Section 4.1 Rings of sets:

By a system of sets, we mean any set whose elements are themselves sets. Unless the contrary is explicitly stated, the elements of a given system of sets will be assumed to be certain subsets of some fixed set X. System of sets will be denoted by capital script letters like \mathscr{R}, \mathscr{S}, etc. Our chief interest will be systems of sets which have certain closure properties under some set operations.

DEFINITION 1:

A non-empty system of sets \mathscr{R} is called a ring of sets if A \triangle B \in \mathscr{R} and A \bigcap B \in \mathscr{R} whenever A \in \mathscr{R} and B \in \mathscr{R}.

Since

A \bigcup B = (A \triangle B) \triangle (A \bigcap B),

A - B = A \triangle (A \bigcap B)

we also have A \bigcup B \in mathscr{R} and A - B \in \mathscr{R} whenever A \in \mathscr{R} and B \in \mathscr{R}. Thus, a ring of sets is a system of sets closed under the operations of taking unions, intersections, differences, and symmetric differences. Clearly, a ring of sets is also closed under the operations of taking finite unions and intersections: \bigcup_{k=1}^{n}A_{k} and \bigcap_{k=1}^{n}A_{k}.

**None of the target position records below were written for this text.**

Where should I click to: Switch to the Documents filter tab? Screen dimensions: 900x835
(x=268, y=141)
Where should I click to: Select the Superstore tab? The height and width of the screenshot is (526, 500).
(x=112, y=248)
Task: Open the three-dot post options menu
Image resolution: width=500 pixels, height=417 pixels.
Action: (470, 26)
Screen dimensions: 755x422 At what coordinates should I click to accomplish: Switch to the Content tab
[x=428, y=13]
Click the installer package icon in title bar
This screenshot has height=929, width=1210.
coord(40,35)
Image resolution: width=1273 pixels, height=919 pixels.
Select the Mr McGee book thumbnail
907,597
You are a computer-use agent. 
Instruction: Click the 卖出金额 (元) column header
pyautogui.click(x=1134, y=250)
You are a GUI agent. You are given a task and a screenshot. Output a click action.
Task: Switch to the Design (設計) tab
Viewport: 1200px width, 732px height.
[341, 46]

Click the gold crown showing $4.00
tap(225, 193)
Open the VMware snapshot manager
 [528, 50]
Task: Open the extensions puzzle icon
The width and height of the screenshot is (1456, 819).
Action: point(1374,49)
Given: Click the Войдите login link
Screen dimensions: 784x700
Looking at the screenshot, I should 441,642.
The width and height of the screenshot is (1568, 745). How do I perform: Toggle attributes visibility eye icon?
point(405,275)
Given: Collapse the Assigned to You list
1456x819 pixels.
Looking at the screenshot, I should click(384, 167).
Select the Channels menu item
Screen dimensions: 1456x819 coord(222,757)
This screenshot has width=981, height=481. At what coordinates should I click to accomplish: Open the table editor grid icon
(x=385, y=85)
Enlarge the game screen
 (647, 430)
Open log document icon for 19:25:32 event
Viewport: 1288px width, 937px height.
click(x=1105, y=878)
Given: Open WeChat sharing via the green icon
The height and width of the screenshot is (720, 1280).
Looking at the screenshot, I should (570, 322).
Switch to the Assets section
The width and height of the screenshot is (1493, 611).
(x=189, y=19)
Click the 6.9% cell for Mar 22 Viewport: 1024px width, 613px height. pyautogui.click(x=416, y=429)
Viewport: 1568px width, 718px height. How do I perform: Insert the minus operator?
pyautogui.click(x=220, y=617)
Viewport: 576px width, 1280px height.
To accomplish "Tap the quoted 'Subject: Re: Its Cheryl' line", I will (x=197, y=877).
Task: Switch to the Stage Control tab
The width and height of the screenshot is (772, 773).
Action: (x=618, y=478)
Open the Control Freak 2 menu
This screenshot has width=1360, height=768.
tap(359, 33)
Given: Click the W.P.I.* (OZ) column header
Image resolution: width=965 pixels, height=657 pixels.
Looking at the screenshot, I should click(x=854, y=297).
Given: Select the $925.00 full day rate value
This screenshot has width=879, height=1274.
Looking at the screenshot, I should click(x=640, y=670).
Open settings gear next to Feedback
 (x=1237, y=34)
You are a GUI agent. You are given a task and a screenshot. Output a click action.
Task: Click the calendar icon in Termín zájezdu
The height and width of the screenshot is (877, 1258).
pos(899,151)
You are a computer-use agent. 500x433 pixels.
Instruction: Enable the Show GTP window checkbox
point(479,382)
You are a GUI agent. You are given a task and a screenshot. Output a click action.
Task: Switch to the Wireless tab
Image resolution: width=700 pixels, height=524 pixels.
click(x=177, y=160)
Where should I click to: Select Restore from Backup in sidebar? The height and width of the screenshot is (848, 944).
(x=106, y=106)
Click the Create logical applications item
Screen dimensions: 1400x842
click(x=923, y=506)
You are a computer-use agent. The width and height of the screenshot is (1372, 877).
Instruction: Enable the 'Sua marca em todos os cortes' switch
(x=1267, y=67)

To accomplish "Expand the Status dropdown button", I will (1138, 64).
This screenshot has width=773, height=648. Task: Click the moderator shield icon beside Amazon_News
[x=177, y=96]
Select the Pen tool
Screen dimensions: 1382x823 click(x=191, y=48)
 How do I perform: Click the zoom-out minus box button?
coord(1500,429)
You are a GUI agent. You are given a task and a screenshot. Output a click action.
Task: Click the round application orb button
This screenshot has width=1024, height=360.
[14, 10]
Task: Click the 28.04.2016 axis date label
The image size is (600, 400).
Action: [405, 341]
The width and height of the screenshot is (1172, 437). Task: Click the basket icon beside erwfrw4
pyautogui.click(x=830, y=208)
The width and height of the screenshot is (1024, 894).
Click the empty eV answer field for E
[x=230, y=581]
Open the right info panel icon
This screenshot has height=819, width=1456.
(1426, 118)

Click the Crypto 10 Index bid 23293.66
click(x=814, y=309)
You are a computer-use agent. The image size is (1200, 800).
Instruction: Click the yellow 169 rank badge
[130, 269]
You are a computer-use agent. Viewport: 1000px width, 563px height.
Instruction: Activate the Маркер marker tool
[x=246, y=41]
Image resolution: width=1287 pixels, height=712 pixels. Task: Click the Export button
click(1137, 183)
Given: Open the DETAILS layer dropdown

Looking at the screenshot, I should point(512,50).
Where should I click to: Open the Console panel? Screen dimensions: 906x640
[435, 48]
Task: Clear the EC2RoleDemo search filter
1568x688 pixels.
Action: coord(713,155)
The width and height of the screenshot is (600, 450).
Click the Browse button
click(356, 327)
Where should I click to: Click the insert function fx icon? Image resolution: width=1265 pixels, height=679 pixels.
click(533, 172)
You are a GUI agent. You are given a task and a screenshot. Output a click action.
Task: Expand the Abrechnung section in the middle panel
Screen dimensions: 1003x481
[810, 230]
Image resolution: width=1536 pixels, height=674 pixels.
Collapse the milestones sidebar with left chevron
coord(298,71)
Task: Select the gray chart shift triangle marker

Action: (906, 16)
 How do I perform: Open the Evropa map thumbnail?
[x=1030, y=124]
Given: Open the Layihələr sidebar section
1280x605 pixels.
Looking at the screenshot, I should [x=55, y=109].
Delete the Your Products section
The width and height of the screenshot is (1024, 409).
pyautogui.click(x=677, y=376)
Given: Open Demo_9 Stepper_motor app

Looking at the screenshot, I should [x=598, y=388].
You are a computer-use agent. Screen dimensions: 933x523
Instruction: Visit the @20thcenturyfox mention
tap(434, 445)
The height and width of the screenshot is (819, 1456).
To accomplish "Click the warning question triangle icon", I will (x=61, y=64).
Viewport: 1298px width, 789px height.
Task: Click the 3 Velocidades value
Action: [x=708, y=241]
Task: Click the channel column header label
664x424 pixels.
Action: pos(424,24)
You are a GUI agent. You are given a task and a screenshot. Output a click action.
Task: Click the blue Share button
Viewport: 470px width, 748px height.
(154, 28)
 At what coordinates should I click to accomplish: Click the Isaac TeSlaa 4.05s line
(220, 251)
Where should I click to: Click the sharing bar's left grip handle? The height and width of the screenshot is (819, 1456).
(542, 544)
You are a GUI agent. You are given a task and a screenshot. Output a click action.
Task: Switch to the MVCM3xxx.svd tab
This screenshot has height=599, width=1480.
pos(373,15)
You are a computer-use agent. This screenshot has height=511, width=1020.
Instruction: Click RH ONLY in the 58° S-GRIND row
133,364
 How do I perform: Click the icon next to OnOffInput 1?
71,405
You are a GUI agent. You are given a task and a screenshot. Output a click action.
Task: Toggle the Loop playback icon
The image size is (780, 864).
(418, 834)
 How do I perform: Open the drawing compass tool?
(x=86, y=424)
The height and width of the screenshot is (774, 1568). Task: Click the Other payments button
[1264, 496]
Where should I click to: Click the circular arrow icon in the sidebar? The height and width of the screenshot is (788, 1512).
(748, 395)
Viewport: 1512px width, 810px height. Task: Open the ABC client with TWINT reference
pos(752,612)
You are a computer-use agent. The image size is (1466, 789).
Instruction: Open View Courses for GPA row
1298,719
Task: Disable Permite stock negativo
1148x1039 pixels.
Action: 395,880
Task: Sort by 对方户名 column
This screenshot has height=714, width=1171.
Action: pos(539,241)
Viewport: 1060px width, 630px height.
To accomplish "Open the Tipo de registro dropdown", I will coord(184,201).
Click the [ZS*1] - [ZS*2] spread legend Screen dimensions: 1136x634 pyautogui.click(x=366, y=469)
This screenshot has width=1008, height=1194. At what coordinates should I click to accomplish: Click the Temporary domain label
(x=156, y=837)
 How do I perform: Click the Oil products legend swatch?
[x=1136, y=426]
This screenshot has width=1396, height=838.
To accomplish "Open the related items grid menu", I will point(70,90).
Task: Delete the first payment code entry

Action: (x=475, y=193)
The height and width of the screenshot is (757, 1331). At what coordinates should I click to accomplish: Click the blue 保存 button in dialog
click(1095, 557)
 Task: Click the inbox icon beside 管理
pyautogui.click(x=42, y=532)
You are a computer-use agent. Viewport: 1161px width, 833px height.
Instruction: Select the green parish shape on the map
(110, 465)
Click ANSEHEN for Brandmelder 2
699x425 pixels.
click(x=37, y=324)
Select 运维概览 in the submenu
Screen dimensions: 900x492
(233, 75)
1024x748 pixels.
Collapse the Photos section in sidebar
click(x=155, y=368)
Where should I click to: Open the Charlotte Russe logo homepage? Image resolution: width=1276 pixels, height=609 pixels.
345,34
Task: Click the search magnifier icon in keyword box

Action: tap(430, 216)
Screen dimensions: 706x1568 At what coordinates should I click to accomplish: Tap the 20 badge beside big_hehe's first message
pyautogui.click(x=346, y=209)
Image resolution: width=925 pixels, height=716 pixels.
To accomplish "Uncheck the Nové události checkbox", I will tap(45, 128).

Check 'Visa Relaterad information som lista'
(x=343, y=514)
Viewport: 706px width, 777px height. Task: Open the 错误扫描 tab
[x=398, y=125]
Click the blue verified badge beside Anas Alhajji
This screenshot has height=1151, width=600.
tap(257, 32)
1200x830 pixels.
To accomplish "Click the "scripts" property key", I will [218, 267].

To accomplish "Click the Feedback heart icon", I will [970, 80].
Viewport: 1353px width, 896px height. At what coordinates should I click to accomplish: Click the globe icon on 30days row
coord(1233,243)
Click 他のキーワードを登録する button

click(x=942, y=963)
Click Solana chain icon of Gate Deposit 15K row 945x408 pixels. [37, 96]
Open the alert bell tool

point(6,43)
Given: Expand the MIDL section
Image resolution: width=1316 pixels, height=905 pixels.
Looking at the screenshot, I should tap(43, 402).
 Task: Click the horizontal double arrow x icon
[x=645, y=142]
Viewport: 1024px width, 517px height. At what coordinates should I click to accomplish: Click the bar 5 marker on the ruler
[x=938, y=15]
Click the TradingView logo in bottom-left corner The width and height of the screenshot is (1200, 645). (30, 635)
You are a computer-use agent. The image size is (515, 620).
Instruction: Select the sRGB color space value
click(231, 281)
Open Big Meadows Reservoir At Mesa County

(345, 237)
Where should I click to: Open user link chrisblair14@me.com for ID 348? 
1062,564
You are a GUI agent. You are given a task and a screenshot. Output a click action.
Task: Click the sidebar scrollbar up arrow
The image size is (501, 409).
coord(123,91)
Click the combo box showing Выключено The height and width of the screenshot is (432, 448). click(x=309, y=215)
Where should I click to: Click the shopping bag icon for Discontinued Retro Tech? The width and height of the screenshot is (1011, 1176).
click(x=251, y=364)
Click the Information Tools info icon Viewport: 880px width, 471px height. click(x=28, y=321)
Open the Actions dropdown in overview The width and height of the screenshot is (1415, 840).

A ring of sets must contain the empty set \phi since A-A=\phi.

A set E is called the unit of a system of sets \mathscr{S} if E \in \mathscr{S} and A \bigcap E =A for every A \in \mathscr{S}. Clearly, E is unique (why?). Thus, the unit of \mathscr{S} is just the maximal set of \mathscr{S}, that is, the set containing all other sets of \mathscr{S}. A ring of sets with a unit is called an algebra of sets.

Example 1: Given a set A, the system \mathscr{M}(A) of all subsets of A is an algebra of sets, with unit E=A.

Example 2: The system \{ \phi, A\} consisting of the empty set \phi and any nonempty set A is an algebra of sets, with E=A.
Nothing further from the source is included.